Stored records
******

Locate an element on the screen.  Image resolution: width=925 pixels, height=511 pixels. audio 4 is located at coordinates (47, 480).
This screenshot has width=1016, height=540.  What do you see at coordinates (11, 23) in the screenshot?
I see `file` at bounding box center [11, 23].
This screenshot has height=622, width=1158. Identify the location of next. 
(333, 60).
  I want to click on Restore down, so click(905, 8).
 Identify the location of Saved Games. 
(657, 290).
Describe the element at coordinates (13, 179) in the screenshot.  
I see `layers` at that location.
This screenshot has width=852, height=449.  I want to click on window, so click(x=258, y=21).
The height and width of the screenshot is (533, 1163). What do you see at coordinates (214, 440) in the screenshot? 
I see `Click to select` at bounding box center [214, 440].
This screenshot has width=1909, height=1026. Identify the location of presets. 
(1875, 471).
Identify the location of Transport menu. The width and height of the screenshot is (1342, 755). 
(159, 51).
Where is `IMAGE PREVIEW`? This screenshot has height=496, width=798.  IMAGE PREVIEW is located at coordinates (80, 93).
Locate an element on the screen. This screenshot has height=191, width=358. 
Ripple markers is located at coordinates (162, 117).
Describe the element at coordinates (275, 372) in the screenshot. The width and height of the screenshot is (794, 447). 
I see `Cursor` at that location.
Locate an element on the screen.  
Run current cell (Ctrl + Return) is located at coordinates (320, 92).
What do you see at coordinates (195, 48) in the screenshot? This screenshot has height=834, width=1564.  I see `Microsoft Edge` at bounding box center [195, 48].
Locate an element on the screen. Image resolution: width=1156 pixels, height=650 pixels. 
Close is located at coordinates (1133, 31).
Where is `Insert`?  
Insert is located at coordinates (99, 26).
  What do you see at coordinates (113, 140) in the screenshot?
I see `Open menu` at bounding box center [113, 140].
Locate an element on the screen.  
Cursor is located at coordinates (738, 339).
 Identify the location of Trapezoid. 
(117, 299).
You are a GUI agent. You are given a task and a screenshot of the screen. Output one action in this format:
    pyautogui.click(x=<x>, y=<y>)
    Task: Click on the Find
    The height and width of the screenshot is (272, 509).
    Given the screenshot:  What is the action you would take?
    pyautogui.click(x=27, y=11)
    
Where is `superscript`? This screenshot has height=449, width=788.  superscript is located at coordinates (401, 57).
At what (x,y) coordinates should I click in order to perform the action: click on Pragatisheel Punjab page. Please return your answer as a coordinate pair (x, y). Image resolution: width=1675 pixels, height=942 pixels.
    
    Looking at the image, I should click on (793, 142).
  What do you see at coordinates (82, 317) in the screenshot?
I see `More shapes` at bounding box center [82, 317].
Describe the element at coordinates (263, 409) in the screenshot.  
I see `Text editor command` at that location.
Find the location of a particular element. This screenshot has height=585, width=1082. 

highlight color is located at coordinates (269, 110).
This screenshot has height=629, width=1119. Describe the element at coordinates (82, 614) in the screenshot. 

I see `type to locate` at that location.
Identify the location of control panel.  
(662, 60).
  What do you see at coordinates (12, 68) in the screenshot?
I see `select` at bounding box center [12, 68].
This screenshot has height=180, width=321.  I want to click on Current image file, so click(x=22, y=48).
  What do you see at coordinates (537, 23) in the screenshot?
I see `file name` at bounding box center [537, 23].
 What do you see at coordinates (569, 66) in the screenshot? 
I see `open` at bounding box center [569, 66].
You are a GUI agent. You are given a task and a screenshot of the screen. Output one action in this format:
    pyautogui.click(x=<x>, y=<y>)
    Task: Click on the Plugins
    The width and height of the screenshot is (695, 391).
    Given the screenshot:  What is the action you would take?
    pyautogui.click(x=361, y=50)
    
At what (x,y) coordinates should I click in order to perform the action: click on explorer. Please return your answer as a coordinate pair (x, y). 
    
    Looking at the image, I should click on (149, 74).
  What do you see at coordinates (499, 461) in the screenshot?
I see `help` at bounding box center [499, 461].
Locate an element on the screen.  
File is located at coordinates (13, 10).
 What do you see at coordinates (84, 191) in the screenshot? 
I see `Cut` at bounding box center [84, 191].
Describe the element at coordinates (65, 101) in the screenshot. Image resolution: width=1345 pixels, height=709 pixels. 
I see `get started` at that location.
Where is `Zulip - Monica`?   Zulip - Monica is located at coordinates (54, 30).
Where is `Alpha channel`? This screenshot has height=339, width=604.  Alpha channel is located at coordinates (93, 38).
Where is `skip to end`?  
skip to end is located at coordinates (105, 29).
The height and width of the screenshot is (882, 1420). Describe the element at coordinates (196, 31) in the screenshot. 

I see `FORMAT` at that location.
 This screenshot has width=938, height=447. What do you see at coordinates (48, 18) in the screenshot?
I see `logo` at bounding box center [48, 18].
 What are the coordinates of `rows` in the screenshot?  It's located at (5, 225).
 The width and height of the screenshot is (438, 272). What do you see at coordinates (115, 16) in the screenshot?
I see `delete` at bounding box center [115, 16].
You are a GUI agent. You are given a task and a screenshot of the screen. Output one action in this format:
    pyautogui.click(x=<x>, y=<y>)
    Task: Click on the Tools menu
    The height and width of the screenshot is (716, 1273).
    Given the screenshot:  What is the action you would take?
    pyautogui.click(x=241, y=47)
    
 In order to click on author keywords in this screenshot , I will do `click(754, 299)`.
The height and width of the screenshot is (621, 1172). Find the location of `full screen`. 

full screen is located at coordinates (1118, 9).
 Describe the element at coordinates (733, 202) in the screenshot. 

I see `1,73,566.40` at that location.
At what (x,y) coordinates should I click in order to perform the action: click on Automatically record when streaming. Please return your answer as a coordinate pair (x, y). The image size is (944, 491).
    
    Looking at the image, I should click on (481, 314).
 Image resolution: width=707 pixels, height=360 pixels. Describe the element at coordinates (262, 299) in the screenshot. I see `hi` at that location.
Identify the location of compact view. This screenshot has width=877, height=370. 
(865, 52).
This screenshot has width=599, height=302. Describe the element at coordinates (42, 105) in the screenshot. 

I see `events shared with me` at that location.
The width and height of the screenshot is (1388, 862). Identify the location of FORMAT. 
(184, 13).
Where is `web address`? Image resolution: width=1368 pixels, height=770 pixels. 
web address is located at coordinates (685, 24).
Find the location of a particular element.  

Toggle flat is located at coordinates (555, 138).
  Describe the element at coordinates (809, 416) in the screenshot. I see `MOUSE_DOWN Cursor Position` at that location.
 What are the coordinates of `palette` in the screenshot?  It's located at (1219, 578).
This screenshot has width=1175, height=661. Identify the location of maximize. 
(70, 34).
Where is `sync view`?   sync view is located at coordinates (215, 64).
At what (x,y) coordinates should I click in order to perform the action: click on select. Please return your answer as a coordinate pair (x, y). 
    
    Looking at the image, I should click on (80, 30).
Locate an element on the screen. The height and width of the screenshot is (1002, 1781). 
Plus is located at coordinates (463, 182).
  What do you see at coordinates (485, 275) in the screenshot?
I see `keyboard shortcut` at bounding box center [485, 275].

******

◆ Task instructions
Repeat all of the data above line for line, with nothing changed.

◆ Solved problem
Locate an element on the screen.  Image resolution: width=925 pixels, height=511 pixels. audio 4 is located at coordinates (47, 480).
This screenshot has width=1016, height=540.  What do you see at coordinates (11, 23) in the screenshot?
I see `file` at bounding box center [11, 23].
This screenshot has height=622, width=1158. Identify the location of next. 
(333, 60).
  I want to click on Restore down, so click(905, 8).
 Identify the location of Saved Games. 
(657, 290).
Describe the element at coordinates (13, 179) in the screenshot.  
I see `layers` at that location.
This screenshot has width=852, height=449.  I want to click on window, so click(x=258, y=21).
The height and width of the screenshot is (533, 1163). What do you see at coordinates (214, 440) in the screenshot? 
I see `Click to select` at bounding box center [214, 440].
This screenshot has width=1909, height=1026. Identify the location of presets. 
(1875, 471).
Identify the location of Transport menu. The width and height of the screenshot is (1342, 755). 
(159, 51).
Where is `IMAGE PREVIEW`? This screenshot has height=496, width=798.  IMAGE PREVIEW is located at coordinates (80, 93).
Locate an element on the screen. This screenshot has height=191, width=358. 
Ripple markers is located at coordinates (162, 117).
Describe the element at coordinates (275, 372) in the screenshot. The width and height of the screenshot is (794, 447). 
I see `Cursor` at that location.
Locate an element on the screen.  
Run current cell (Ctrl + Return) is located at coordinates (320, 92).
What do you see at coordinates (195, 48) in the screenshot? This screenshot has height=834, width=1564.  I see `Microsoft Edge` at bounding box center [195, 48].
Locate an element on the screen. Image resolution: width=1156 pixels, height=650 pixels. 
Close is located at coordinates (1133, 31).
Where is `Insert`?  
Insert is located at coordinates (99, 26).
  What do you see at coordinates (113, 140) in the screenshot?
I see `Open menu` at bounding box center [113, 140].
Locate an element on the screen.  
Cursor is located at coordinates (738, 339).
 Identify the location of Trapezoid. 
(117, 299).
You are a GUI agent. You are given a task and a screenshot of the screen. Output one action in this format:
    pyautogui.click(x=<x>, y=<y>)
    Task: Click on the Find
    The height and width of the screenshot is (272, 509).
    Given the screenshot:  What is the action you would take?
    pyautogui.click(x=27, y=11)
    
Where is `superscript`? This screenshot has height=449, width=788.  superscript is located at coordinates (401, 57).
At what (x,y) coordinates should I click in order to perform the action: click on Pragatisheel Punjab page. Please return your answer as a coordinate pair (x, y). Image resolution: width=1675 pixels, height=942 pixels.
    
    Looking at the image, I should click on (793, 142).
  What do you see at coordinates (82, 317) in the screenshot?
I see `More shapes` at bounding box center [82, 317].
Describe the element at coordinates (263, 409) in the screenshot.  
I see `Text editor command` at that location.
Find the location of a particular element. This screenshot has height=585, width=1082. 

highlight color is located at coordinates (269, 110).
This screenshot has height=629, width=1119. Describe the element at coordinates (82, 614) in the screenshot. 

I see `type to locate` at that location.
Identify the location of control panel.  
(662, 60).
  What do you see at coordinates (12, 68) in the screenshot?
I see `select` at bounding box center [12, 68].
This screenshot has height=180, width=321.  I want to click on Current image file, so click(x=22, y=48).
  What do you see at coordinates (537, 23) in the screenshot?
I see `file name` at bounding box center [537, 23].
 What do you see at coordinates (569, 66) in the screenshot? 
I see `open` at bounding box center [569, 66].
You are a GUI agent. You are given a task and a screenshot of the screen. Output one action in this format:
    pyautogui.click(x=<x>, y=<y>)
    Task: Click on the Plugins
    The width and height of the screenshot is (695, 391).
    Given the screenshot:  What is the action you would take?
    pyautogui.click(x=361, y=50)
    
At what (x,y) coordinates should I click in order to perform the action: click on explorer. Please return your answer as a coordinate pair (x, y). 
    
    Looking at the image, I should click on (149, 74).
  What do you see at coordinates (499, 461) in the screenshot?
I see `help` at bounding box center [499, 461].
Locate an element on the screen.  
File is located at coordinates (13, 10).
 What do you see at coordinates (84, 191) in the screenshot? 
I see `Cut` at bounding box center [84, 191].
Describe the element at coordinates (65, 101) in the screenshot. Image resolution: width=1345 pixels, height=709 pixels. 
I see `get started` at that location.
Where is `Zulip - Monica`?   Zulip - Monica is located at coordinates (54, 30).
Where is `Alpha channel`? This screenshot has height=339, width=604.  Alpha channel is located at coordinates (93, 38).
Where is `skip to end`?  
skip to end is located at coordinates (105, 29).
The height and width of the screenshot is (882, 1420). Describe the element at coordinates (196, 31) in the screenshot. 

I see `FORMAT` at that location.
 This screenshot has width=938, height=447. What do you see at coordinates (48, 18) in the screenshot?
I see `logo` at bounding box center [48, 18].
 What are the coordinates of `rows` in the screenshot?  It's located at (5, 225).
 The width and height of the screenshot is (438, 272). What do you see at coordinates (115, 16) in the screenshot?
I see `delete` at bounding box center [115, 16].
You are a GUI agent. You are given a task and a screenshot of the screen. Output one action in this format:
    pyautogui.click(x=<x>, y=<y>)
    Task: Click on the Tools menu
    The height and width of the screenshot is (716, 1273).
    Given the screenshot:  What is the action you would take?
    pyautogui.click(x=241, y=47)
    
 In order to click on author keywords in this screenshot , I will do `click(754, 299)`.
The height and width of the screenshot is (621, 1172). Find the location of `full screen`. 

full screen is located at coordinates (1118, 9).
 Describe the element at coordinates (733, 202) in the screenshot. 

I see `1,73,566.40` at that location.
At what (x,y) coordinates should I click in order to perform the action: click on Automatically record when streaming. Please return your answer as a coordinate pair (x, y). The image size is (944, 491).
    
    Looking at the image, I should click on (481, 314).
 Image resolution: width=707 pixels, height=360 pixels. Describe the element at coordinates (262, 299) in the screenshot. I see `hi` at that location.
Identify the location of compact view. This screenshot has width=877, height=370. 
(865, 52).
This screenshot has width=599, height=302. Describe the element at coordinates (42, 105) in the screenshot. 

I see `events shared with me` at that location.
The width and height of the screenshot is (1388, 862). Identify the location of FORMAT. 
(184, 13).
Where is `web address`? Image resolution: width=1368 pixels, height=770 pixels. 
web address is located at coordinates (685, 24).
Find the location of a particular element.  

Toggle flat is located at coordinates (555, 138).
  Describe the element at coordinates (809, 416) in the screenshot. I see `MOUSE_DOWN Cursor Position` at that location.
 What are the coordinates of `palette` in the screenshot?  It's located at (1219, 578).
This screenshot has width=1175, height=661. Identify the location of maximize. 
(70, 34).
Where is `sync view`?   sync view is located at coordinates (215, 64).
At what (x,y) coordinates should I click in order to perform the action: click on select. Please return your answer as a coordinate pair (x, y). 
    
    Looking at the image, I should click on (80, 30).
Locate an element on the screen. The height and width of the screenshot is (1002, 1781). 
Plus is located at coordinates (463, 182).
  What do you see at coordinates (485, 275) in the screenshot?
I see `keyboard shortcut` at bounding box center [485, 275].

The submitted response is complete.